Monday, December 10, 2018

Cheaper farm energy with battery storage

April 30, 2018 by  
Filed under News & Business

An energy revolution is forecast for the UK over the coming decade, with more farmers and landowners investing in energy storage technology.

Some 2.5GW of subsidy-free solar and energy storage projects are set to be deployed in the UK over the next two years, says James Court, head of policy and external affairs at the Renewable Energy Association.

“If a farmer has already invested in renewable technologies, energy storage would add extra value to their onsite generation,” he explains.

Historically, one of the drawbacks of renewable energy such as solar and wind, has been its production variability. But battery technology could help to overcome these peaks and troughs, believes Mr Court.

“It also opens up a range of future diversification opportunities, such as the prospect of hosting charging stations on-farm for electric vehicles.”

The UK is likely to see a much more flexible energy market in the months ahead, he adds. “Time of Use tariffs are currently under consultation, but will allow farms to use electricity when it’s cheapest to do so.”

Developments in lithium ion batteries have reduced the size and cost of the technology. This has led to more feasible ‘behind the meter’ domestic storage and commercial-scale systems, which support existing grid infrastructure.

Mr Court said: “The UK is currently one of the best places in the world for advancing this technology, and I believe farmers will continue to be at the forefront of these developments.”

But farmers may have to move fast. Time is running out for landowners who want to host a large-scale power generation or battery storage scheme, with the deadline for Capacity Market qualification looming.
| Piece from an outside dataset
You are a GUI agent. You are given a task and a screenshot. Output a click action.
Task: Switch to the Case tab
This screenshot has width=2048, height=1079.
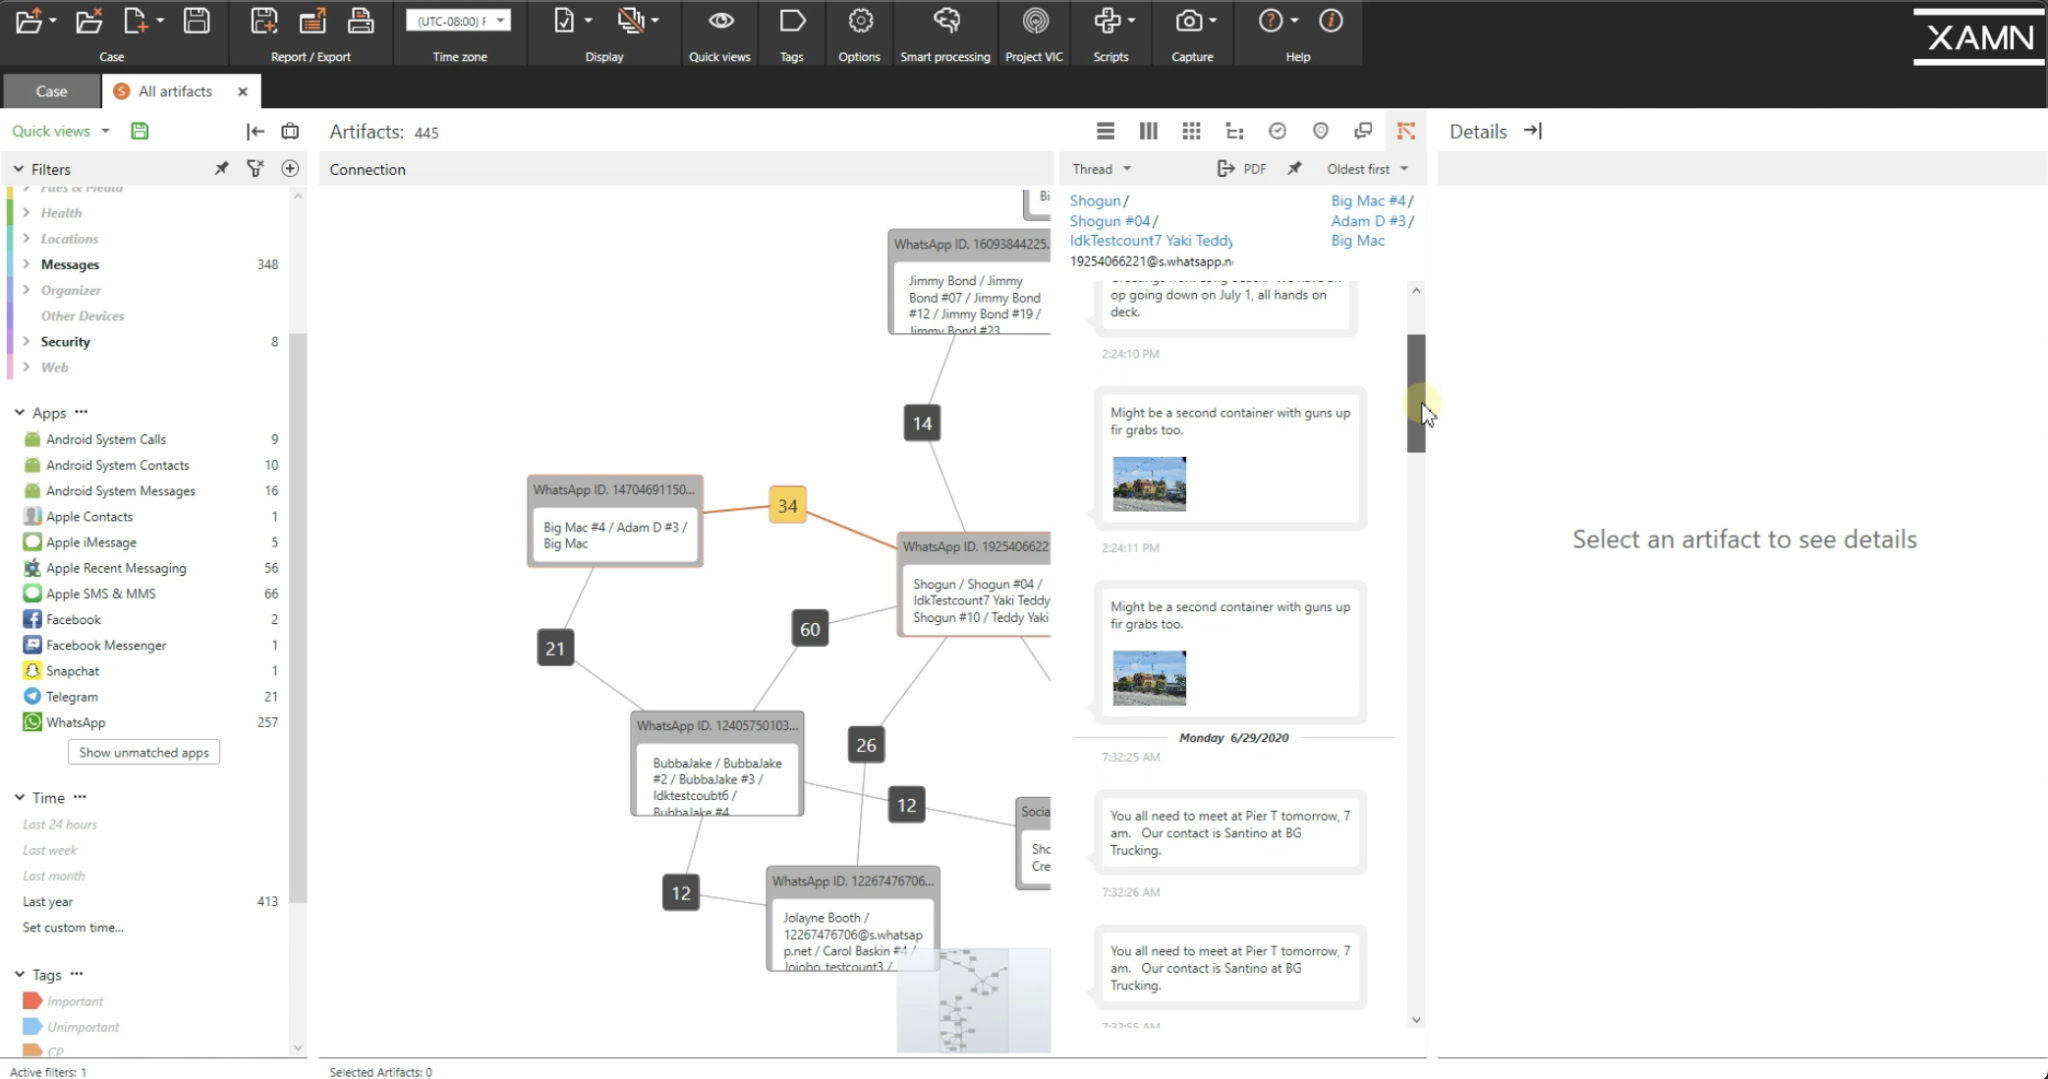click(x=50, y=91)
According to Hugh Taylor, chief executive of independent power consultant Roadnight Taylor, each year National Grid holds an auction to award long-term contracts for the provision of reliable capacity.

To qualify for that auction, developers must submit sites for pre-qualification by a certain date – usually late August or September. To apply, they must have secured exclusive rights with the landowner and have a connection offer.

“It takes up to 65 working days – or three months – for network operators to produce an offer for grid connection,” explains Mr Taylor. This means May is the latest anyone should submit their application to the network operator.

He adds: “Right now, those interested in leasing an acre or two need to get in early. If a project is delayed until National Grid’s 2019 Capacity Market – assuming it holds one – it will be significantly less attractive.”